The classification performance of the models was evaluated on sensitivity, specificity, accuracy, receiver operating characteristic curves (ROC) and values of area under the ROC curve (AUC). Calibration curves were also plotted to evaluate the accuracy of risk estimate. Additionally, Brier scores were calculated that quantitatively measure the distance in the probability domain and a lower score means better prediction. Differences in the AUC values were assessed by Delong test [24].

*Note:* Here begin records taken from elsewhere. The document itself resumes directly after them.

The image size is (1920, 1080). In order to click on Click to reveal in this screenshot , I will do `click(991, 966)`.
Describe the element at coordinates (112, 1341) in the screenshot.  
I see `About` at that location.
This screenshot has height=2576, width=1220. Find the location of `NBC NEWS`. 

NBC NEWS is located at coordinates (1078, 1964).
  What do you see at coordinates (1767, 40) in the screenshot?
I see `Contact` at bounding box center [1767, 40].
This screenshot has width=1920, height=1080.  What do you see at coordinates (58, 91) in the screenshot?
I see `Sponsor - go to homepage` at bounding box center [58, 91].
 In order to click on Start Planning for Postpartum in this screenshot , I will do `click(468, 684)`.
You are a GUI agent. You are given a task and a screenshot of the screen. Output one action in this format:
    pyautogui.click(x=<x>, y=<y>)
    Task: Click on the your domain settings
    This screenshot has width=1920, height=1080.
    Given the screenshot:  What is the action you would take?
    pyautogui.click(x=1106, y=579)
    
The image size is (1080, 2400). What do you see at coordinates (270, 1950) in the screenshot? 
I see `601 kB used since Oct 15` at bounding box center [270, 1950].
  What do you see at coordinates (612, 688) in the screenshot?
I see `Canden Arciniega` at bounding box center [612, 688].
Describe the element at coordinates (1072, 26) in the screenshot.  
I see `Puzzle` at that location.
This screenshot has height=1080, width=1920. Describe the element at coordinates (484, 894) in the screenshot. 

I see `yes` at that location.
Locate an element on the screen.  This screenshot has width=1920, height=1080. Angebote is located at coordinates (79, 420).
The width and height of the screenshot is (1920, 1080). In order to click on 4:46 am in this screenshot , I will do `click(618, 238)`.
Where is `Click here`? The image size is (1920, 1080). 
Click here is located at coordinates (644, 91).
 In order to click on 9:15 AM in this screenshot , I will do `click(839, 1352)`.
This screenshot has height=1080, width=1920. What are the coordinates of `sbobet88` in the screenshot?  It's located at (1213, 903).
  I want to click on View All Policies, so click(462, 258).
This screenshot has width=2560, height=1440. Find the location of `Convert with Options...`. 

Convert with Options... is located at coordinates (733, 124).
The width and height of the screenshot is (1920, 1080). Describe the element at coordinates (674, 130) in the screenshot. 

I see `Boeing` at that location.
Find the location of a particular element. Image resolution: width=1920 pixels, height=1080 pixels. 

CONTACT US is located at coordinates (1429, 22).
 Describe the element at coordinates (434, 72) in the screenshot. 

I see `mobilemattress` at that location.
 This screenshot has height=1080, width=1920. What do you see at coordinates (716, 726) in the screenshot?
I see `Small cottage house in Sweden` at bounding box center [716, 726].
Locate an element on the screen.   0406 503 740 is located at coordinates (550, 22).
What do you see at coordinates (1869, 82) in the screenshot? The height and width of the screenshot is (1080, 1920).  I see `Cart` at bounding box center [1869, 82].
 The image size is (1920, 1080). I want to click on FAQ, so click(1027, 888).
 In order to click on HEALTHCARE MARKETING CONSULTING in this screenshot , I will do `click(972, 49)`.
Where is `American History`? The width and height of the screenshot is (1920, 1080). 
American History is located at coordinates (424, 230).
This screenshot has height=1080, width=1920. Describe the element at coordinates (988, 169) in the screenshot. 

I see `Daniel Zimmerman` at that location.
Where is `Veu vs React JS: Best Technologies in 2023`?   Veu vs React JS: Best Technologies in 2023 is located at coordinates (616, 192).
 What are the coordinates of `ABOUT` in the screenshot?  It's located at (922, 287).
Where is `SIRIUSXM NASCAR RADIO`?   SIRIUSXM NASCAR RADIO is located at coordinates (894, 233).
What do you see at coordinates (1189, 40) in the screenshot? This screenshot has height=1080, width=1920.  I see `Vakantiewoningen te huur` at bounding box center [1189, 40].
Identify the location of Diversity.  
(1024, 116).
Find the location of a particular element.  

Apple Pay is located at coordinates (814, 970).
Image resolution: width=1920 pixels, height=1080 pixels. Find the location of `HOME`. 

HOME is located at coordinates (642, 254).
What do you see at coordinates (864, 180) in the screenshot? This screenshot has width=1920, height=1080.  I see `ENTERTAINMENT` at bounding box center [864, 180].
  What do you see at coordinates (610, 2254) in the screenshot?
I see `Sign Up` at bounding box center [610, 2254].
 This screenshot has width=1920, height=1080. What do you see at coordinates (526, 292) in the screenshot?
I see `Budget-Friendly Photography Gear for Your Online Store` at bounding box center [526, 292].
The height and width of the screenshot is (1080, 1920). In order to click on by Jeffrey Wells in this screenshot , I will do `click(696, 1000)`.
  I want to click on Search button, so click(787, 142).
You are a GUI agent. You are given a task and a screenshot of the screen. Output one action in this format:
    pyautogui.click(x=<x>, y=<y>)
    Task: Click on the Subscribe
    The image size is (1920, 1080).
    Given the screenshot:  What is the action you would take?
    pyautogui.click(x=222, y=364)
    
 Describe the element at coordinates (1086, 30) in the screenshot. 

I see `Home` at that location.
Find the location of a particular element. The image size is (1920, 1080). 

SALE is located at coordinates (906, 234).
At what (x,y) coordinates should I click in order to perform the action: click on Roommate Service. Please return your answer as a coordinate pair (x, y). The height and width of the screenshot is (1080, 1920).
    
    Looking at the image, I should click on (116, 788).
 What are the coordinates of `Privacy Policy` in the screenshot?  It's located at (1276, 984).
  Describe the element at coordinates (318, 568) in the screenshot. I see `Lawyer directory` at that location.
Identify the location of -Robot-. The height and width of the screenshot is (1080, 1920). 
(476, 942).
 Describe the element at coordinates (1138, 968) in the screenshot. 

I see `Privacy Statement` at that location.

For prognostic analysis, a Rad-score was computed for each patient by combining LASSO selected radiomics features. According to the Rad-score, patients were classified into low-risk or high-risk group split by X-tile (version 3.6.1, http://tissuearray.org/) [25]. The potential association of radiomics signature with disease-free survival (DFS) was evaluated by Kaplan-Meier survival analysis and multivariate Cox regression. Similarly, the prognostic value of malignancy-score derived from CNN model (with clinical features) was also evaluated. Differences in survival curves were assessed by log-rank test.
The LASSO analysis, ROC curves, calibration curves and Brier scores were implemented with an open source “Scikit-learn 1.1.2” in Python. The Kaplan-Meier survival analysis and multivariate Cox regression were performed with “survival 3.1-8, survminer 0.4.8” packages in R. The statistical tests were all two-sided and differences with P < 0.05 were considered statistically significant. All statistical analyses were conducted using R version 3.6.0 and Python version 3.7.0.